*Action item*
Beginning with the line containing "Click the Write" and ending with the last line of the entries below, copy each line exactly and nothing else.

(Stored records)
______________________________
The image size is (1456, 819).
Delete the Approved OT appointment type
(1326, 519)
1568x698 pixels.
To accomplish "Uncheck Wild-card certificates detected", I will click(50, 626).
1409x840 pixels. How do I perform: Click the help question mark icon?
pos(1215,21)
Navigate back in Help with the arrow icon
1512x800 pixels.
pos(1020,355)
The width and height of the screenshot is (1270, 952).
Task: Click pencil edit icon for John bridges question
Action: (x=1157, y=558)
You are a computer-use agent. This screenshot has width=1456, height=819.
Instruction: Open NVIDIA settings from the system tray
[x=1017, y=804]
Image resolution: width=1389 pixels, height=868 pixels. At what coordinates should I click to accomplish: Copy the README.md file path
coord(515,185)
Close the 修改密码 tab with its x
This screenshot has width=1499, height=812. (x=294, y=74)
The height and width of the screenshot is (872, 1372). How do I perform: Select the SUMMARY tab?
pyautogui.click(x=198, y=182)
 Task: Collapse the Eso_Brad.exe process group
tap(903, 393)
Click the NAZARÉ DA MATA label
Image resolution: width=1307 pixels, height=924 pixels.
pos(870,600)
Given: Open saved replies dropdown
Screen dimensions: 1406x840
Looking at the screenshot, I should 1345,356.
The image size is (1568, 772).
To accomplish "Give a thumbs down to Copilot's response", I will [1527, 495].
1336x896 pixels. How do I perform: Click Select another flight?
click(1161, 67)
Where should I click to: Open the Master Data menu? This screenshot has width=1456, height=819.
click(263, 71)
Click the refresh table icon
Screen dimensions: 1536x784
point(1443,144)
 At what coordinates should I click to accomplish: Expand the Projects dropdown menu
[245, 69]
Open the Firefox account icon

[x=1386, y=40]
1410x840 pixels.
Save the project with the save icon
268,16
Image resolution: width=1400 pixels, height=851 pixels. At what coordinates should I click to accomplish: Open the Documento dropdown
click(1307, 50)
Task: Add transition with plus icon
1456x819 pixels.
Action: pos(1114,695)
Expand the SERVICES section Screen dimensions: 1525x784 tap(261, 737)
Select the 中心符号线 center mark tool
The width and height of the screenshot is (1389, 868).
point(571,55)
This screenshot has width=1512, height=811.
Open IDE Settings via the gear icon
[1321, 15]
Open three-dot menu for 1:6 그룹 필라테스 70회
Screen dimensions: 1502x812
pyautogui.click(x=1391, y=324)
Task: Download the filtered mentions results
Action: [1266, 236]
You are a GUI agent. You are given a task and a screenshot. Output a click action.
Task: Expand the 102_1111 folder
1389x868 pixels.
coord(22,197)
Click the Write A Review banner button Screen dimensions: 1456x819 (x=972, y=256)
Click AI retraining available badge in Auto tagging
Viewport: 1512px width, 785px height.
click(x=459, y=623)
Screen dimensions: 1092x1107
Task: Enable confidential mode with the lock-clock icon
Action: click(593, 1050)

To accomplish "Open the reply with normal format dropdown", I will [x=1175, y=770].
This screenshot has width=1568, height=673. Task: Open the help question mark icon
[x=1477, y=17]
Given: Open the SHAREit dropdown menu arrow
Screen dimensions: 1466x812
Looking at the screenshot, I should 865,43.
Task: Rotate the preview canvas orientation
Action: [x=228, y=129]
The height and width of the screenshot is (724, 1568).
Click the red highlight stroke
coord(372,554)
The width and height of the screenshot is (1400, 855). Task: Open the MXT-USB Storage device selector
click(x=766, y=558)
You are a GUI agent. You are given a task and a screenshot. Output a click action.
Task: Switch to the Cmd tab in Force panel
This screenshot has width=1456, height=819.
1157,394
______________________________
*Solution*
Click the Write A Review banner button Screen dimensions: 1456x819 (x=972, y=256)
Click AI retraining available badge in Auto tagging
Viewport: 1512px width, 785px height.
click(x=459, y=623)
Screen dimensions: 1092x1107
Task: Enable confidential mode with the lock-clock icon
Action: click(593, 1050)

To accomplish "Open the reply with normal format dropdown", I will [x=1175, y=770].
This screenshot has width=1568, height=673. Task: Open the help question mark icon
[x=1477, y=17]
Given: Open the SHAREit dropdown menu arrow
Screen dimensions: 1466x812
Looking at the screenshot, I should 865,43.
Task: Rotate the preview canvas orientation
Action: [x=228, y=129]
The height and width of the screenshot is (724, 1568).
Click the red highlight stroke
coord(372,554)
The width and height of the screenshot is (1400, 855). Task: Open the MXT-USB Storage device selector
click(x=766, y=558)
You are a GUI agent. You are given a task and a screenshot. Output a click action.
Task: Switch to the Cmd tab in Force panel
This screenshot has width=1456, height=819.
1157,394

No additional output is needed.